The new £5.5 million theatre opened in July 2003 replacing the old Arts centre and Civic Hall. The project received over £1.4 million from the European Structural Funds Program. The architect was Alan Short, founder of Short & Associates. As well as adding a fly tower and orchestra pit to the main auditorium, the theatre was remodelled, so that new front of house areas could be built, better backstage access provided and a studio theatre included. It is architecturally notable for its unique natural ventilation system, which is an eco-friendly design. In 2004 it won the Green Apple Award for Environmental Best Practice and CIBSE Project of the Year, among others. However, the building received a mixed response from the public, with some people arguing the theatre's design was not in keeping with the character of Lichfield.
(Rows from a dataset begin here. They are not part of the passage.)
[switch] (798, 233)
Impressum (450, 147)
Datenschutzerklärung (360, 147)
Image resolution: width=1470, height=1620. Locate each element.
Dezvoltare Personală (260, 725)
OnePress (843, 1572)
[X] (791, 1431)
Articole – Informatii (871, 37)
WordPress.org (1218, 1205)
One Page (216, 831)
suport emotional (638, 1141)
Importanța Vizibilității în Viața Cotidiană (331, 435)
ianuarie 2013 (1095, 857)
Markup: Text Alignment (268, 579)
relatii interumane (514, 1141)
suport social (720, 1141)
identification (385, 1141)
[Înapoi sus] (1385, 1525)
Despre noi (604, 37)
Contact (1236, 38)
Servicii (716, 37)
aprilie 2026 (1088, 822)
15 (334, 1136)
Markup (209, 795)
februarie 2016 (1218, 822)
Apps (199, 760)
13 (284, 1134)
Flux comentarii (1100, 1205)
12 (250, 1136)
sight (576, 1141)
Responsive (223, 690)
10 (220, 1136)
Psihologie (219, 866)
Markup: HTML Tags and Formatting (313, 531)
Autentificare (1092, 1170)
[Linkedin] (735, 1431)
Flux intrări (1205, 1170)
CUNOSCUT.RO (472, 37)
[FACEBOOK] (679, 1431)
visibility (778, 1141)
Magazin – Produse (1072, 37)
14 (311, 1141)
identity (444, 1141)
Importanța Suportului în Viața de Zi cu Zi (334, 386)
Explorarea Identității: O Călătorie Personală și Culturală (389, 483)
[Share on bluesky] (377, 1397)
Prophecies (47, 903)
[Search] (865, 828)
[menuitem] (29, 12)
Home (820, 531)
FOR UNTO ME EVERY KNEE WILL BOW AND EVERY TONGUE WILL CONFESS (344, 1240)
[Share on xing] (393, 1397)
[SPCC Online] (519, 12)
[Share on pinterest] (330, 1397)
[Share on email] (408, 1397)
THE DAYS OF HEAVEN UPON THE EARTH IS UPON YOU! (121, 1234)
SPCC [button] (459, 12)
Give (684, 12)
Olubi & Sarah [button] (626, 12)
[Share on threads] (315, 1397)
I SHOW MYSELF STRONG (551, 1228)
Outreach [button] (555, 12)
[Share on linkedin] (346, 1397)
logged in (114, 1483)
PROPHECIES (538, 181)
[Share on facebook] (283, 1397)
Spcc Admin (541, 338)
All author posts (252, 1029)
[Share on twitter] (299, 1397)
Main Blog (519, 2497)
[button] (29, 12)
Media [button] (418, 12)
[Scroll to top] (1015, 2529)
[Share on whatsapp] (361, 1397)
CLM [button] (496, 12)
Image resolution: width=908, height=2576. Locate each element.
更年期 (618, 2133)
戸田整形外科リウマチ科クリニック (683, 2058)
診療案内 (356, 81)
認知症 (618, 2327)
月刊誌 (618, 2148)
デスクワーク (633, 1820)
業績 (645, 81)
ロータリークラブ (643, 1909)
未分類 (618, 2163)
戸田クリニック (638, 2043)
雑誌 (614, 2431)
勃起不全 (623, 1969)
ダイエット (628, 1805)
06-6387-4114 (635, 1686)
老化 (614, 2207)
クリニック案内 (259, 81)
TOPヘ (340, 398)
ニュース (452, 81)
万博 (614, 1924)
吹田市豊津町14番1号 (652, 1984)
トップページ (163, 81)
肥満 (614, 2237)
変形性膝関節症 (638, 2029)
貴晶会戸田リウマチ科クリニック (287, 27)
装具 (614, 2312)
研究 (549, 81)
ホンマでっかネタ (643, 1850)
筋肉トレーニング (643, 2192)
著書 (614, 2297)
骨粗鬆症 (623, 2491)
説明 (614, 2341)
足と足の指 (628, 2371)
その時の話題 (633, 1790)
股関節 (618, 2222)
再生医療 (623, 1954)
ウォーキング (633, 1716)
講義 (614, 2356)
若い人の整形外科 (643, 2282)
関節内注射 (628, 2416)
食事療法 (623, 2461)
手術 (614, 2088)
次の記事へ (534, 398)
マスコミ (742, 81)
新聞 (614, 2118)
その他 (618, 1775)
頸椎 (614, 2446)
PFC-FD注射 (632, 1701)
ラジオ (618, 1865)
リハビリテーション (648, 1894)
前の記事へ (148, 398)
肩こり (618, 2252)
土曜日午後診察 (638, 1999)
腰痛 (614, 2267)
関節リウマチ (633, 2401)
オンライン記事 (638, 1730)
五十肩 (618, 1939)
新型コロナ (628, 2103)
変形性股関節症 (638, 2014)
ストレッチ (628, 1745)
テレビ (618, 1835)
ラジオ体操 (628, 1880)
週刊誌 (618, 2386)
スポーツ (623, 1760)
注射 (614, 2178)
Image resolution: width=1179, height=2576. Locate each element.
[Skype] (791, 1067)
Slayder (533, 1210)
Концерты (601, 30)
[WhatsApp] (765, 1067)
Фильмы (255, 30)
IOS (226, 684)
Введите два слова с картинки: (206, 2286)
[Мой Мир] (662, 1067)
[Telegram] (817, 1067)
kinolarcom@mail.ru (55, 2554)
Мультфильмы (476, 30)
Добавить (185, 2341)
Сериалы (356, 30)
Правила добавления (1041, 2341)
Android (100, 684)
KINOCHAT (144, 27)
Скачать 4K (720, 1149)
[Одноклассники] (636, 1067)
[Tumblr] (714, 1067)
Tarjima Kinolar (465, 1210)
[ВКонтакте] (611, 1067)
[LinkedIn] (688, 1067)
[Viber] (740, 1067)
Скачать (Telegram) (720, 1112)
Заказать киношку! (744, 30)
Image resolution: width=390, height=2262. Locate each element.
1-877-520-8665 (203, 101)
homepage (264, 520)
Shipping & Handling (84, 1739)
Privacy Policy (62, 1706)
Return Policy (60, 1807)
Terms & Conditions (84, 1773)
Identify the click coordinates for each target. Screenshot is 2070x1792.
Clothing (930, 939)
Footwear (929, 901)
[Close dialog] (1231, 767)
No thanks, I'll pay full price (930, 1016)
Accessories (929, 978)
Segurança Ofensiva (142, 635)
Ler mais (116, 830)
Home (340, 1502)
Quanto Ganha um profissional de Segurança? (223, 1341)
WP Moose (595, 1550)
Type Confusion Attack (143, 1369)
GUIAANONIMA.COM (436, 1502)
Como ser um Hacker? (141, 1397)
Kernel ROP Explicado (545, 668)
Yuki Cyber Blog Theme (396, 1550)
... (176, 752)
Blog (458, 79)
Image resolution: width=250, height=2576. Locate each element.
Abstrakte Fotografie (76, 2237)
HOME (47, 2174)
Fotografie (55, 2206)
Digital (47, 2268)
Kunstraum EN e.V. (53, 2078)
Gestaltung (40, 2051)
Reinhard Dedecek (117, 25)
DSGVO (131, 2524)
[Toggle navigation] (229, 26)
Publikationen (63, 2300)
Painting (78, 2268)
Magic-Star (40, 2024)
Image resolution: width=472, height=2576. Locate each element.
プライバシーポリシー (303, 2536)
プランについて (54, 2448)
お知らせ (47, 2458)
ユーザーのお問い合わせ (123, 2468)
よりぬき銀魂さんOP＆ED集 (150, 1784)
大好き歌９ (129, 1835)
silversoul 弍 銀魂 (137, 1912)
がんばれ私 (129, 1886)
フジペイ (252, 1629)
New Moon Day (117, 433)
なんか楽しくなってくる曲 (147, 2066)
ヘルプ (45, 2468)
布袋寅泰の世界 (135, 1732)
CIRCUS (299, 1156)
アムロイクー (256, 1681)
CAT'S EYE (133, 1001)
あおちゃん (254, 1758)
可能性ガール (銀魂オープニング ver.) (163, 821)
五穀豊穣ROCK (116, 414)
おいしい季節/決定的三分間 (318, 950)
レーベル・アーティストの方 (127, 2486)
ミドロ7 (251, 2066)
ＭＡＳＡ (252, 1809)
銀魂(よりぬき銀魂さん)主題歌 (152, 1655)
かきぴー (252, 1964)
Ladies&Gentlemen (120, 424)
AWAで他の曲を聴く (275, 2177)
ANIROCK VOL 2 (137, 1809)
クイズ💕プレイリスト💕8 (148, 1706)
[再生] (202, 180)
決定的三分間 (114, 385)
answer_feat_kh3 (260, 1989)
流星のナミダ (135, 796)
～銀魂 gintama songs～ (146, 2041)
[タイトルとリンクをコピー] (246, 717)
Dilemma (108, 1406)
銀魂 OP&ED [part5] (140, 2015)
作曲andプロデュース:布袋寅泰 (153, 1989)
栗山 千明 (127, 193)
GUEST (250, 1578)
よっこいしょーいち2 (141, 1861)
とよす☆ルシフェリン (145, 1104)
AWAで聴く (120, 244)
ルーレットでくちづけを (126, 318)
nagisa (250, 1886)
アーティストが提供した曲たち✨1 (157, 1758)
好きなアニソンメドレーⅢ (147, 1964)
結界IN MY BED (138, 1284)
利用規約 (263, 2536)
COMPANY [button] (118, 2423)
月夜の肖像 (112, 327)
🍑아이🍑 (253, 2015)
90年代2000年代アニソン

The first production, The Recruiting Officer, was directed by and starred Corin Redgrave. George Farquhar is said to have written some of the play while staying at the George Hotel in Lichfield. It was also the first play that David Garrick performed in.

== Garrick Rep Company ==
The Garrick Rep Company was formed in 2005 with the aim of providing theatre goers with powerful and exciting performances, produced in-house at the Garrick Theatre. Early productions were presented under the name of RDC Productions.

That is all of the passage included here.